The satellites will be made up of very simple geometries, generally a cube (i.e. 6 polygons) with some panels (a rectangular polygon) sticking out from some side of it. Shadows will be cast by the sun which can be viewed as a point light source at locations (x,y,z).

I wanted to avoid writing my own geometry library, and figured this must surely be a solved problem. I have been looking into a myriad of existing libraries, e.g. PyVista, PyOpenGL, Panda3D, Pygame, SymPy). However, I have found the following limitations

1. They are built for visualisation, not analysis. In other words, they would allow me to render the shadows on screen but provide me with no way of analysing the actual shadow cast on a particular polygon.
2. They do not deal with polygons in 3D.

If there is no library that can provide the shadow casting natively, then if there is a good 3D library then I can do the following:

1. Define all faces of the satellite including panels as polygons.
2. Create a 'light' at location (x,y,z)
3. For each face:

   1. Create a plane that coincides with the face

   2. Cast a ray from the light location through each point of each other face

   3. Calculate the intersection point of the ray and the plane

   4. Connect the intersection points to create a shadow polygon on the plane

   5. Calculate the overlap of the shadow polygon and the face that is being analysed

I have tried working with PyVista, trimesh, pyrender, but could not find a fitting solution.

Answer 1

Keep in mind that a particular point on a face may be shadowed by multiple other faces; in order to compute an exact shadow area using polygon clipping you'd need to do extra boolean operations on the shadow polygons. You can't beat this approach for precision, but it's likely to be extremely slow.
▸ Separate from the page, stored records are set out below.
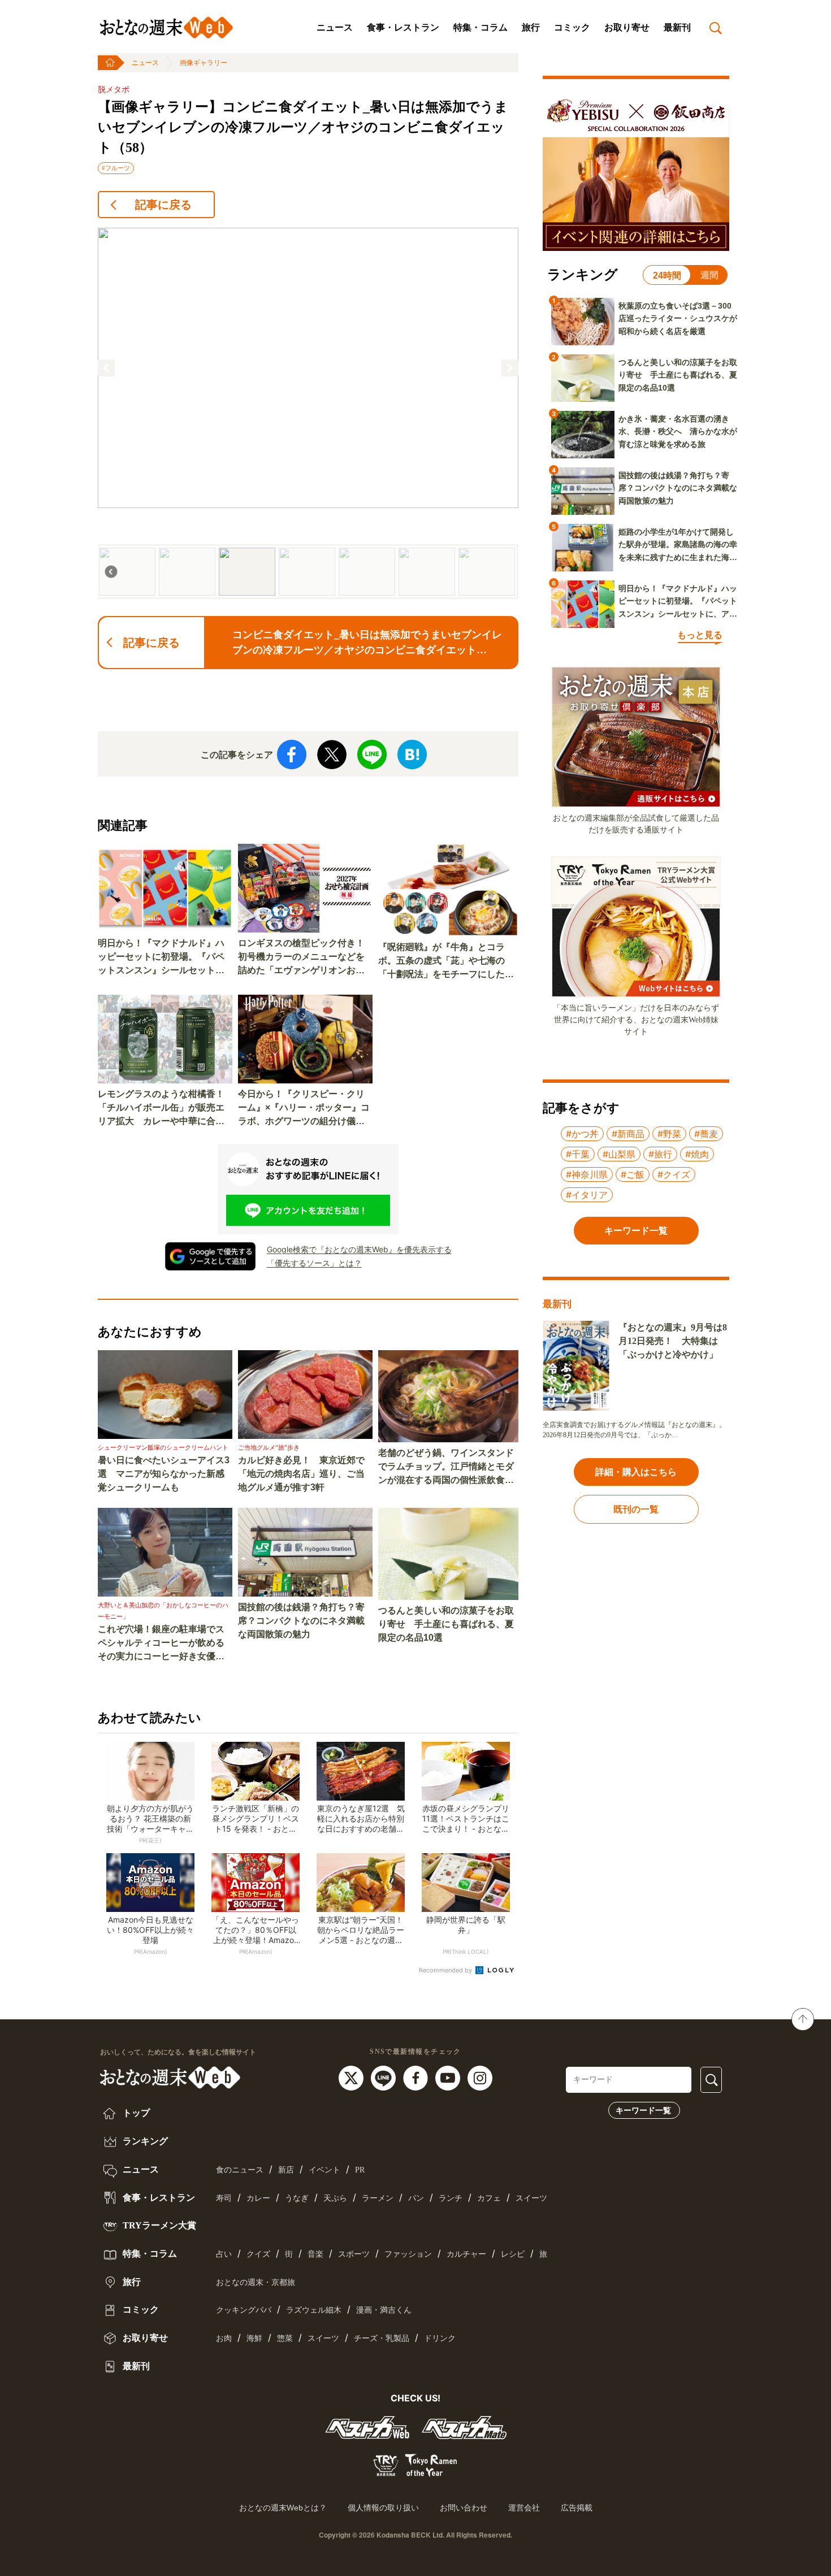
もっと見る (699, 635)
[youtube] (449, 2077)
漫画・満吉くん (384, 2310)
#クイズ (673, 1174)
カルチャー (466, 2254)
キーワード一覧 (643, 2110)
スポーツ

So this wouldn't ordinarily be done through polygon clipping, but through raytracing/sampling/rasterization. Just fire a bunch of sun-parallel rays at the geometry and look for first intersections; the number of rays that hit a face, divided by its area, is proportional to the average irradiance of that face (as affected by both occlusion and the face normal). Any basic physics engine or geometry processing system should support the necessary ray-casting primitive.